**Job**
Rewrite the listing from the line containing "Locate an element on the screen. The" up to and including the line containing "copy-icon is located" as a numbered list, omitting any blank lines. Leave the pictures out of your answer.

**Dataset extract**
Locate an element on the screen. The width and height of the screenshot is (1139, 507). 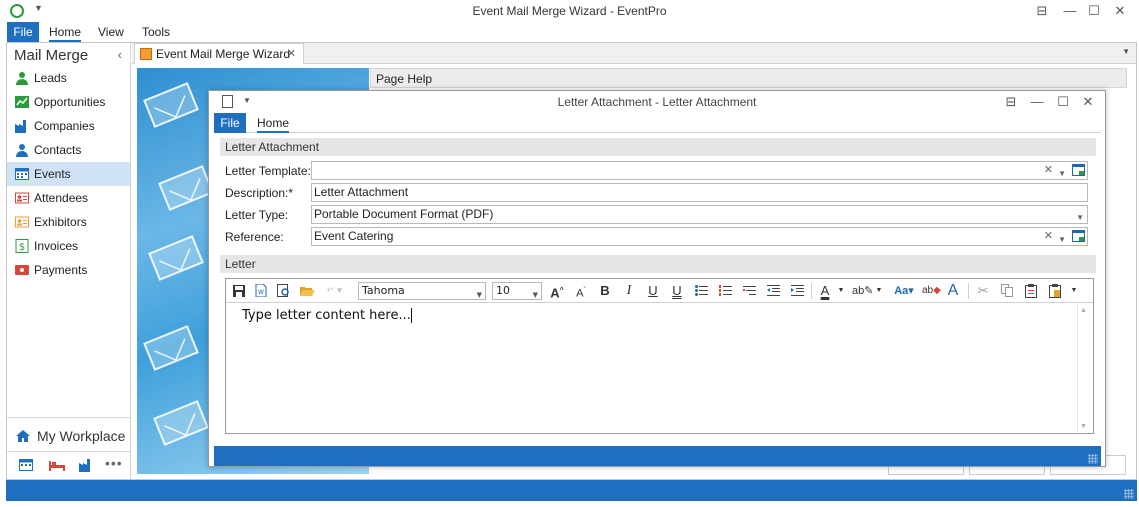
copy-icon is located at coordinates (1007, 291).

--

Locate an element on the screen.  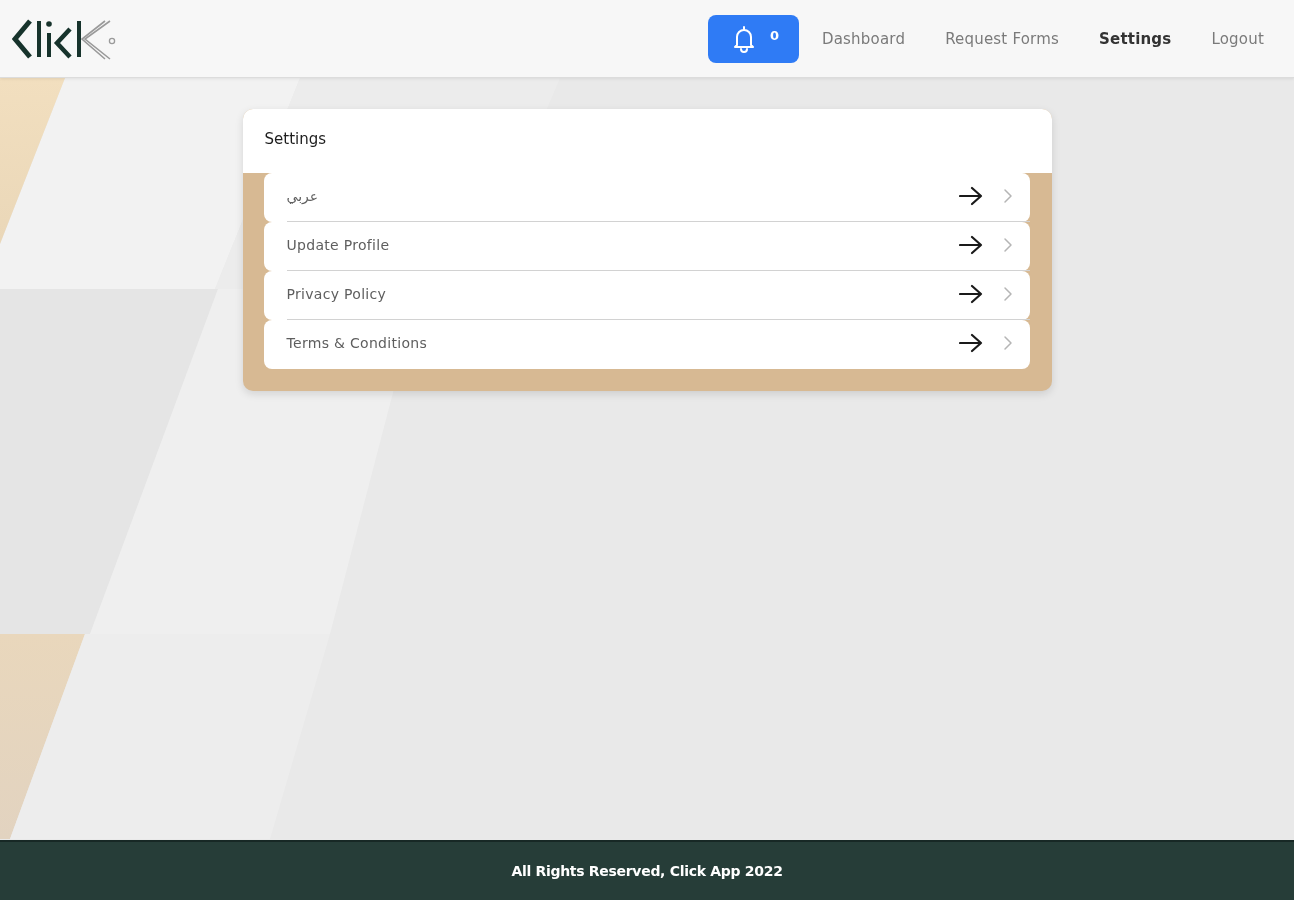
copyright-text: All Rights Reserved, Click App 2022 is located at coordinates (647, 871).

---

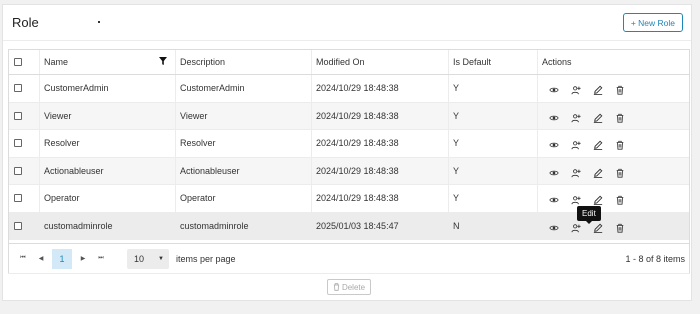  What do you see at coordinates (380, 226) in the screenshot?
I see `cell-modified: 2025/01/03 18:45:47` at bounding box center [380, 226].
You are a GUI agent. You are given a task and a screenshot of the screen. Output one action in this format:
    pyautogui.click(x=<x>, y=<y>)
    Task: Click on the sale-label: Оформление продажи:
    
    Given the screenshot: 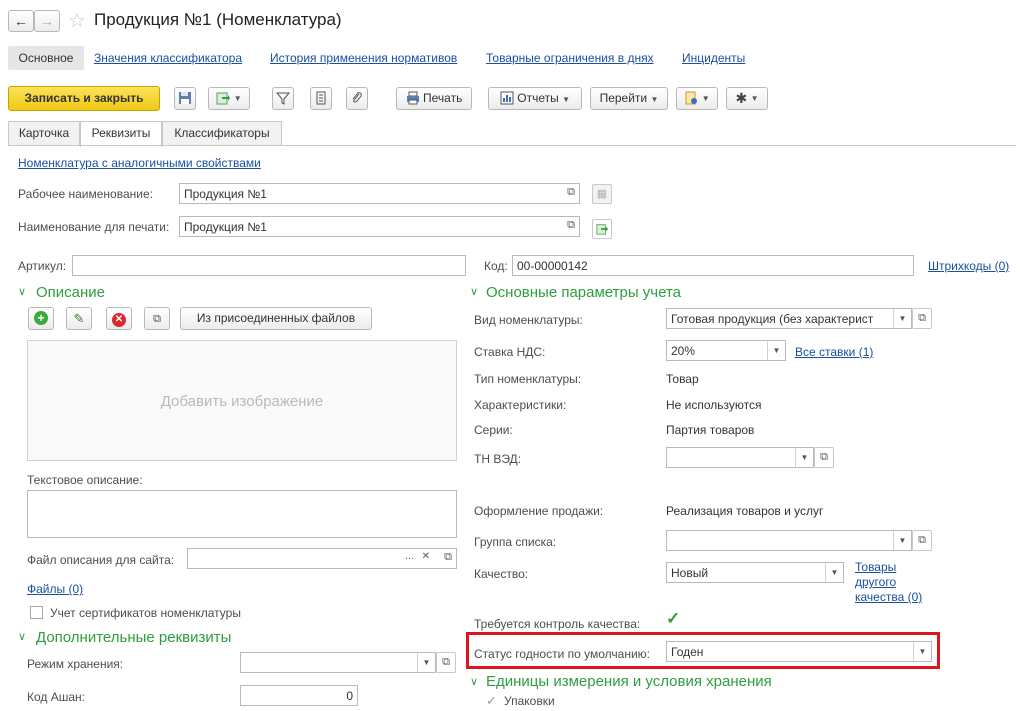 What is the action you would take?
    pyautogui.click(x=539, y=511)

**Answer to this task**
1. Locate an element on the screen. The width and height of the screenshot is (1139, 507). 
2. copy-icon is located at coordinates (1007, 291).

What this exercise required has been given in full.